EKO-NO-VASYON JEDI'LAR SITH LORD'LARINA KARŞI

İş dünyamızdaki kavramların birçoğu batı kökenli.


Bu kavramlar ve altındaki öğretilerin ticaret hayatımıza kattığı değer de tartışılmaz. Peki bu kavramlar ve öğretiler olduğu gibi mi kabul edilmeli? Bizim kendi kültürümüzün birikimi olan değerlerimiz bu öğretilerin açıklarını kapatıp daha da kıymetli hale getirilebilir mi?


Batıya ait kavramların en bilinenlerinden biri hedef belirleme konusunda kullandığımız SMART yöntemidir. Hedef spesifik, measurable (ölçülebilir), attainable (ulaşılabilir), realistic (gerçekçi) ve time bound (zamanı, aşamaları belirgin) olmalıdır. Bu yöntem hedef belirleme konusunda açık, net ve kolay uygulanabilir bir yöntemdir gerçekten de. Yıllardır verdiğimiz eğitimlerde bu yöntemi anlattık, birçok kuruma bu konuda uygulamalar yaptırdık. Eminim dünya üzerinde on binlerce danışman, on binlerce şirkete bizim yaptığımız gibi bu yöntemi anlatmaktadır ve anlatmaya devam edecektir.

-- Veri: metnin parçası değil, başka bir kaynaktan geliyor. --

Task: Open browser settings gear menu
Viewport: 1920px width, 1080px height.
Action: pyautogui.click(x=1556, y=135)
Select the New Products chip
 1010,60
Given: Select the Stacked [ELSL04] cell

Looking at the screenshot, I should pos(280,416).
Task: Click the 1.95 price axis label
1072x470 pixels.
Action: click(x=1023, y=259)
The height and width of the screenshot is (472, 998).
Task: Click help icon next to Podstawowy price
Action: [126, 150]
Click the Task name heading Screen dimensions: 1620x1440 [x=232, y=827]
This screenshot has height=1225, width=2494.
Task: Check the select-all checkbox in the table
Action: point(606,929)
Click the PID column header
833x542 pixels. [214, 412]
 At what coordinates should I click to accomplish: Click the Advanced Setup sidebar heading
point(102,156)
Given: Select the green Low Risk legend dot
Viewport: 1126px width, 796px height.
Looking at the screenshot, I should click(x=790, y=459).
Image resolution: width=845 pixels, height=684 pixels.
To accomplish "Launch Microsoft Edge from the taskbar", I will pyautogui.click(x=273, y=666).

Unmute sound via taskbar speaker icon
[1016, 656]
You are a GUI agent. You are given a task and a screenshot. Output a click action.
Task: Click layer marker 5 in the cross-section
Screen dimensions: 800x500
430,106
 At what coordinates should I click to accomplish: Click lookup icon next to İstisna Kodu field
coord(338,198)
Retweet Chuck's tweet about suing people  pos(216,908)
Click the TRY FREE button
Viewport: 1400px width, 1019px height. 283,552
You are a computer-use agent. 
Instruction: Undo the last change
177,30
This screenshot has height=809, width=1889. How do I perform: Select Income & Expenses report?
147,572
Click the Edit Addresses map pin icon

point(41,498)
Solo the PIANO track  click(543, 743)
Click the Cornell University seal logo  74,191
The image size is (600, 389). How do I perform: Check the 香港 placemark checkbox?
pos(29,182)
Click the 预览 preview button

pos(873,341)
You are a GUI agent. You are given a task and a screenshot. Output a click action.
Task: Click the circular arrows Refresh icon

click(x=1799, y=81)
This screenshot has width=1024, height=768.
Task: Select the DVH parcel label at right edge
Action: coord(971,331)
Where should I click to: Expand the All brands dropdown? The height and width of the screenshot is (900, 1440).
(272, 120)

Peki şirketlerin önemli bir kısmı SMART hedefler belirlemeyi biliyorsa dünyayı yok olmanın eşiğine getirebilecek olan nükleer silah teknolojileri, kimyasal atıklar, doğanın dengesini bozan uygulamalar, insan sağlığına zararlı üretim yapan ülkelerin, şirketlerin de hedefleri SMART olarak mı belirlenmiştir acaba? Sonuçları pek de akılcı (smart) olmayan bu uygulamaların hedeflerinin SMART olması yoksa para ve/veya savaş kazandırıyor olmasından mı gelir? Belki de problem süreçten önce sonuca odaklanmamızdır. Yolun sonunda nereye varacağımızdan önce yolda nasıl yürüyeceğimize bakmamamızdandır. Genel müdür olmadan önce nasıl bir adam olacağımıza, dünya devi bir şirket olmadan önce nelere değer vereceğimize karar verdiğimizde süreci ve sonucu beraber düşünmeye başlarız. Değerlerimiz attığımız her adımda bizim ışığımız olur. 21'inci yüzyılın iş dünyasında, dünya koca bir köy haline gelmişken, her gün yeni fırsatlar karşımıza çıkarken para kazanmak inanın hiç zor değil.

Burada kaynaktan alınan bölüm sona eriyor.